Série d'exercices -
1. Répondez, s'il vous plaît, aux questions suivantes d'après l'extrait sur La Bruyère :
(a) Quel ouvrage de Boileau y est dit abrogé ?
(b) À quel premier jour de quelle année renvoie le conseil de lire le moraliste ?
(c) Quelle date figure après le dernier paragraphe ?
2. Relevez tous les noms de personnes qui apparaissent dans l'extrait sur La Bruyère.

Texte extrait -
Aujourd'hui que l'Art poétique de Boileau est véritablement abrogé et n'a plus d'usage, la lecture du chapitre des Ouvrages de l'Esprit serait encore chaque matin, pour les esprits critiques, ce que la lecture d'un chapitre de l'Imitation est pour les âmes tendres.

La Bruyère, après cela, a bien d'autres applications possibles par cette foule de pensées ingénieusement profondes sur l'homme et sur la vie. A qui voudrait se réformer et se prémunir contre les erreurs, les exagérations, les faux entralnements, il faudrait, comme au premier jour de 1688, conseiller le moraliste immortel. Par malheur on arrive à le goûter et on ne le découvre, pour ainsi dire, que lorsqu'on est déjà soi-même au retour, plus capable de voir le mal que de faire le bien, et ayant déjà épuisé à faux bien des ardeurs et des entreprises. C'est beaucoup néanmoins que de savoir se consoler ou même se chagriner avec lui.

1er juillet 1836.

MILLEVOYE.

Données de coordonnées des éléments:
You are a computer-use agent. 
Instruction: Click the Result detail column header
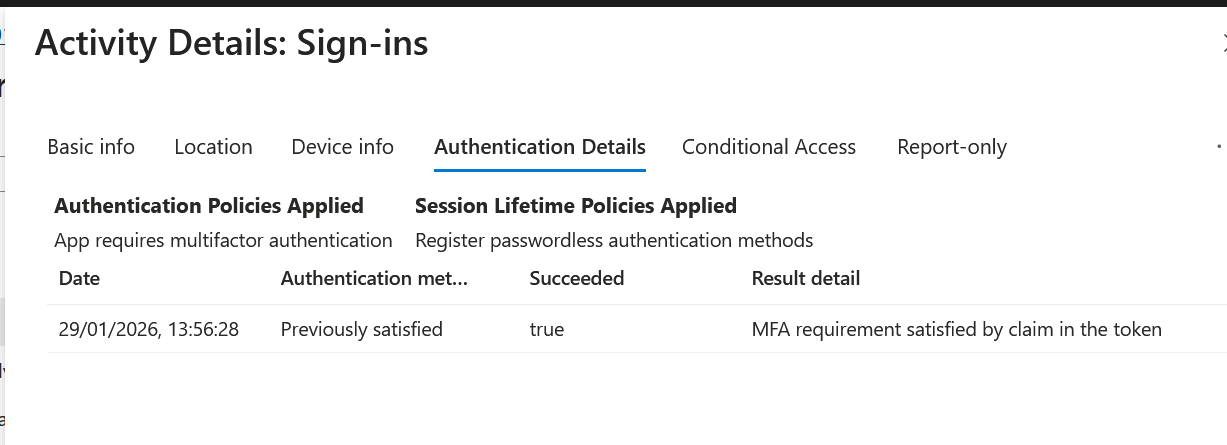tap(806, 278)
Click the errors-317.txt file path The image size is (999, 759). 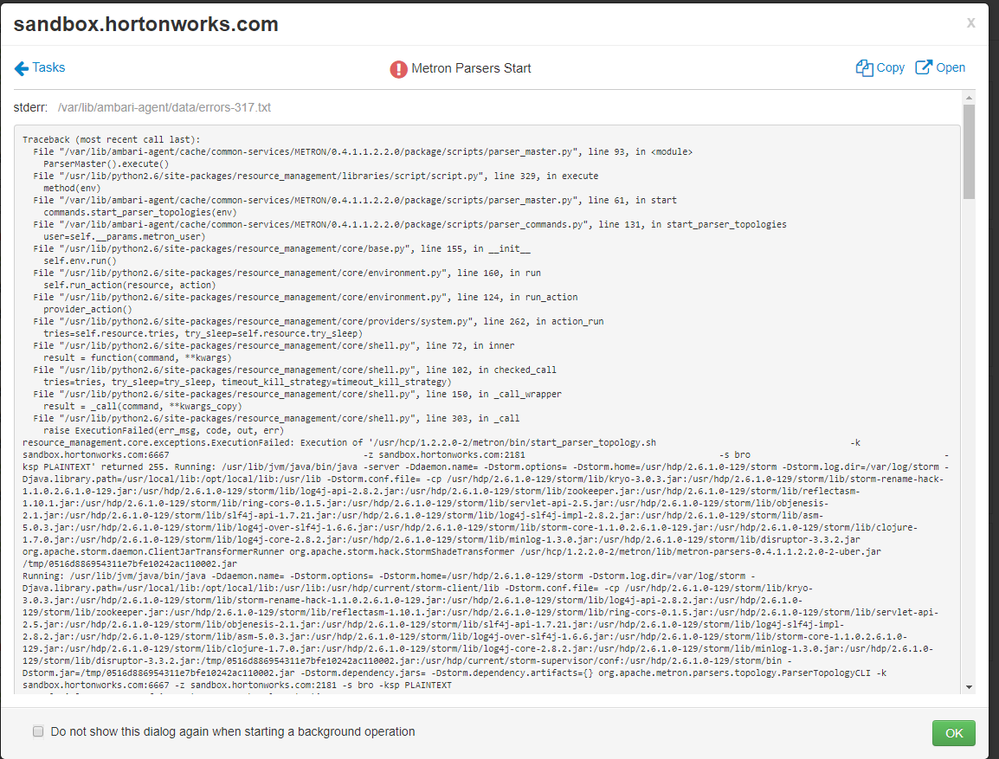click(x=166, y=106)
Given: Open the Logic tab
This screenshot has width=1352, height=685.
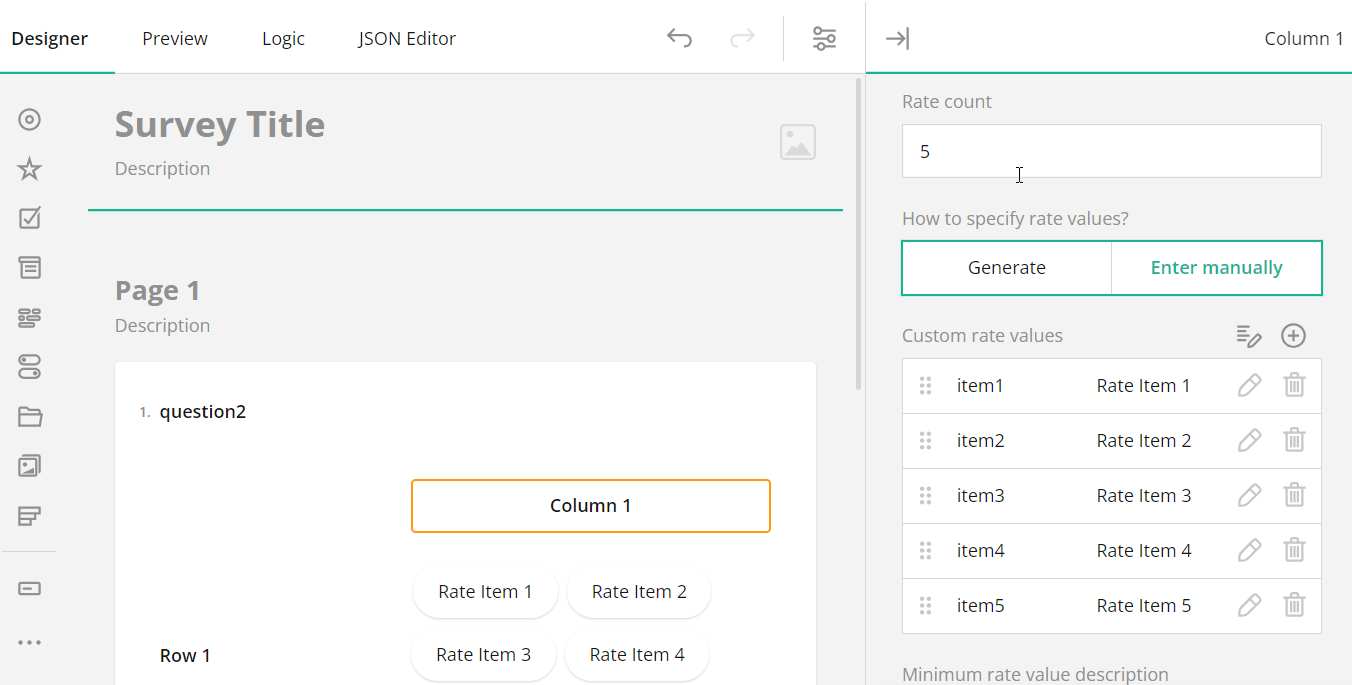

Réponses par exercice -
1.
(a) L'Art poétique
(b) Le premier jour de 1688
(c) 1er juillet 1836

2. Boileau, La Bruyère, Millevoye